Partecipa al nuovo studio osservazionale multicentrico su indicazioni, modalità terapeutiche ed outcome clinici dell’ossigeno terapia iperbarica in Italia (The ITA-OTI Study)
L’ossigenoterapia iperbarica (OTI) è un trattamento che consiste nell’impiego di miscele di gas arricchite in ossigeno all’interno di strutture isolate, capaci di essere pressurizzate ad una pressione interna prefissata e superiore a quella atmosferica, selezionata in relazione alla quota terapeutica necessaria, secondo le differenti indicazioni terapeutiche. Tale metodica consente di effettuare trattamenti di ricompressione nel caso di malattia da decompressione o disbarismi, ma anche di veicolare ossigeno iperbarico ai tessuti periferici nella forma di molecola disciolta, raggiungendo, attraverso un meccanismo di diffusione, tessuti lesionati caratterizzati dalla presenza di una vascolarizzazione insufficiente o tessuti anatomicamente integri nell’eventualità in cui l’emoglobina sia occupata da molecole con maggiore affinità, quali il monossido di carbonio. L’ossigeno, inoltre, contribuisce alla modulazione dei processi flogistici agendo sulla risposta immunitaria del paziente ed esplicando un’azione batteriostatica e battericida. La scoperta di tali effetti ha ampliato il ventaglio di impiego di tale trattamento, inizialmente riservato alla malattia da decompressione, oggi viene comunemente impiegato nel trattamento di numerose altre condizioni cliniche, la cui gestione medica e chirurgica risulta spesso fallimentare. L’ossigenoterapia iperbarica costituisce inoltre oggetto di studio per il trattamento di altre condizioni cliniche e il suo impiego potrebbe estendersi ulteriormente.
Obiettivi dello studio
Tale studio ha come scopo descrivere il numero di trattamenti eseguiti nei centri iperbarici italiani; proporzione dei trattamenti eseguiti per indicazione clinica ed urgenza del trattamento.
Descrizione dei metodi
Lo studio è osservazionale, prospettico, multicentrico, nazionale, no profit.

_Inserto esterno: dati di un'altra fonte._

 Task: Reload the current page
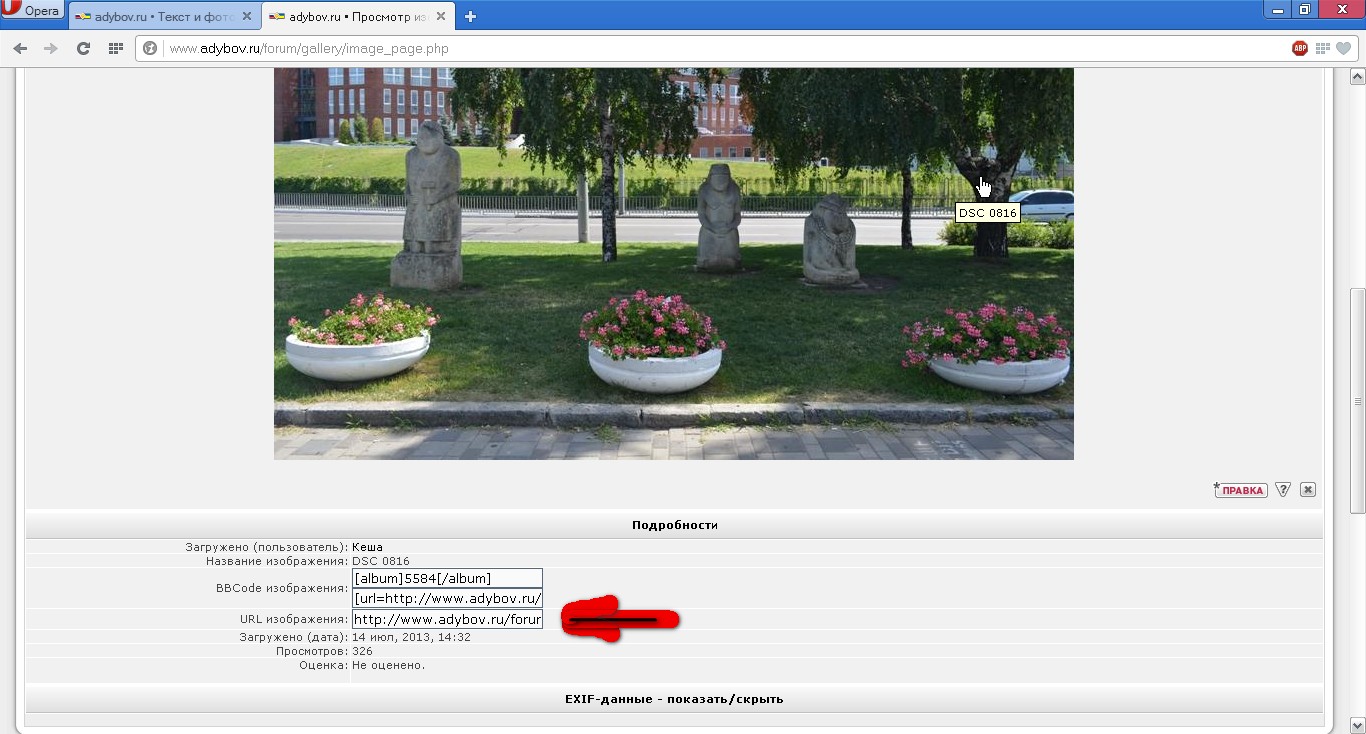(84, 48)
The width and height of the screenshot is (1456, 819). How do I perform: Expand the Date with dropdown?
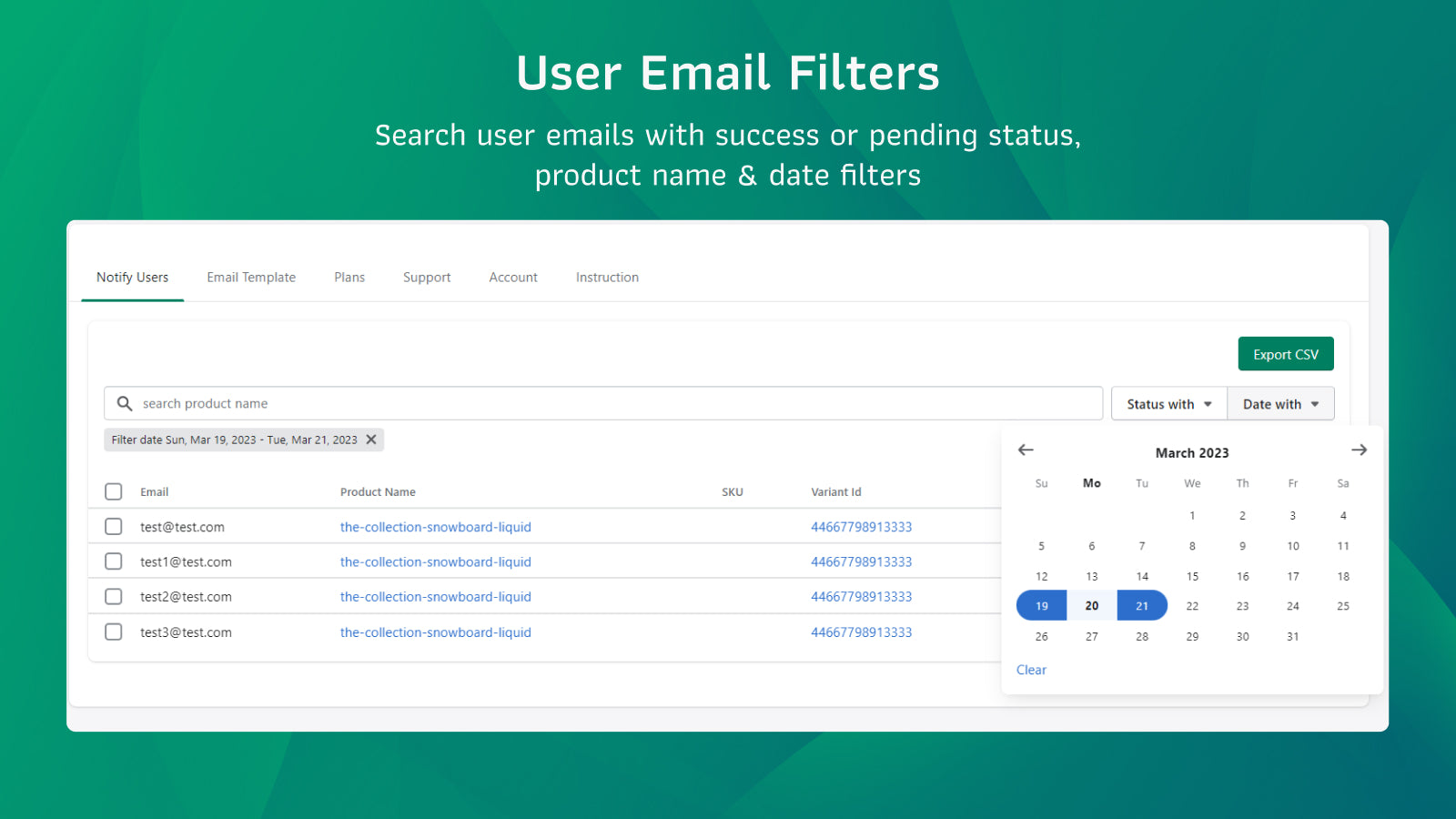tap(1280, 404)
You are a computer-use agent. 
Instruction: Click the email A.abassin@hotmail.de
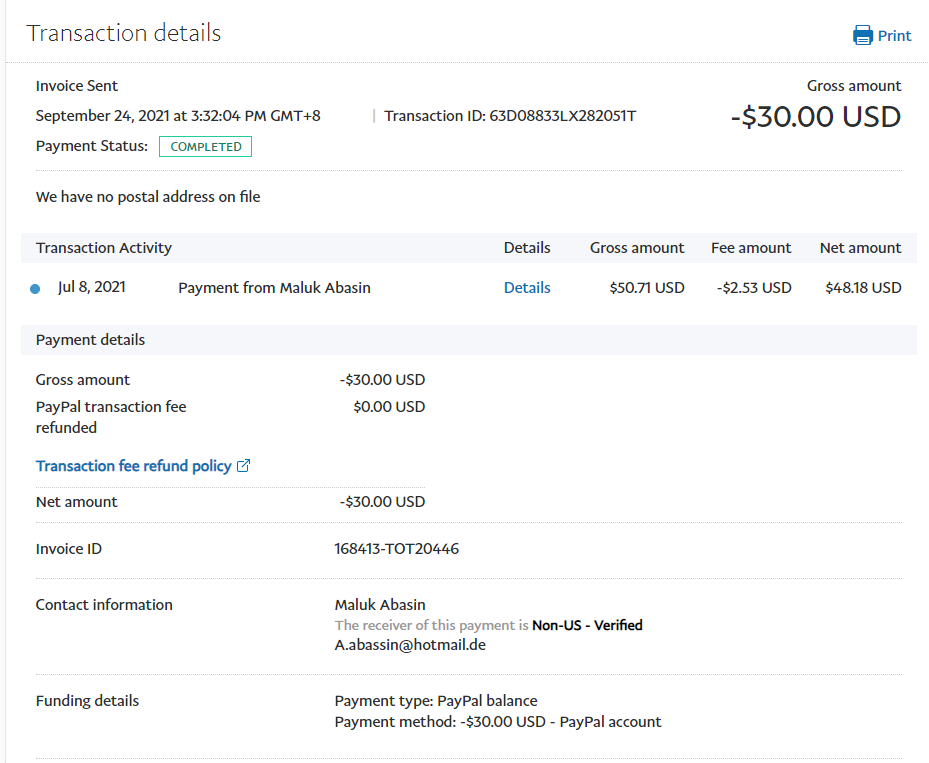click(410, 645)
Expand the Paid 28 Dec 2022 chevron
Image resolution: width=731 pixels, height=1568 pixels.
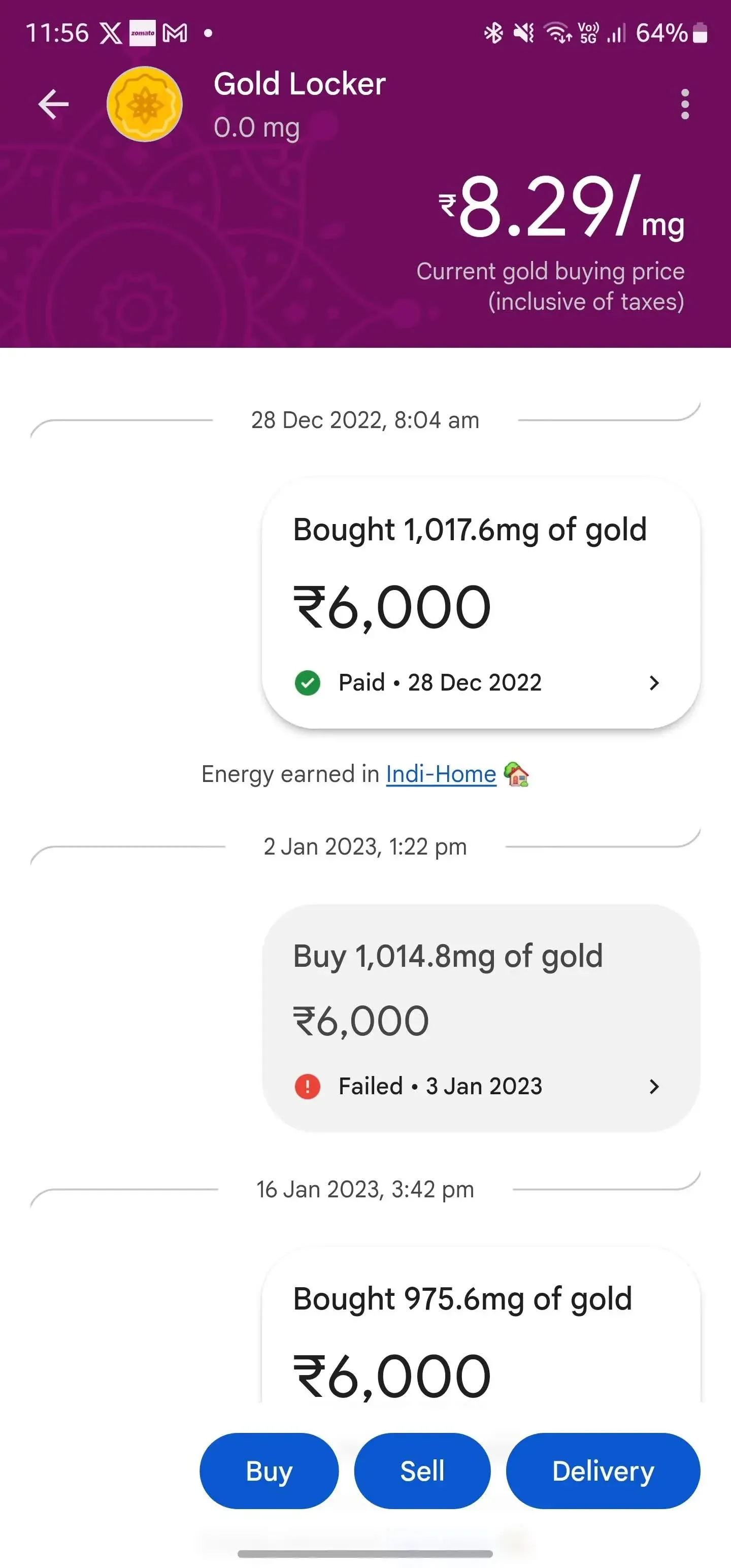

Le condizioni cliniche di interesse dello studio includono ma non sono limitate a: patologia da decompressione, infezioni necrosanti progressive (miositi da anaerobi, fascite necrotizzante, infezioni necrotizzanti dermo-epidermiche, gangrena diabetica), intossicazione da monossido di carbonio, lesioni da schiacciamento/traumatiche e fratture a rischio, innesti cutanei e lembi a rischio, ipoacusia improvvisa, osteomielite cronica refrattaria, ulcere cutanee croniche, lesioni tissutali post-attiniche, piede diabetico, osteonecrosi asettica, parodontopatia, sindrome algodistrofica, ischemia arteria centrale della retina, malattia di Ménière, osteonecrosi della mandibola da bisfosfonati. Lo studio arruolerà 250 pazienti affetti dalle patologie di cui sopra che afferiranno al servizio di Ossigenoterapia iperbarica presso i centri aderenti.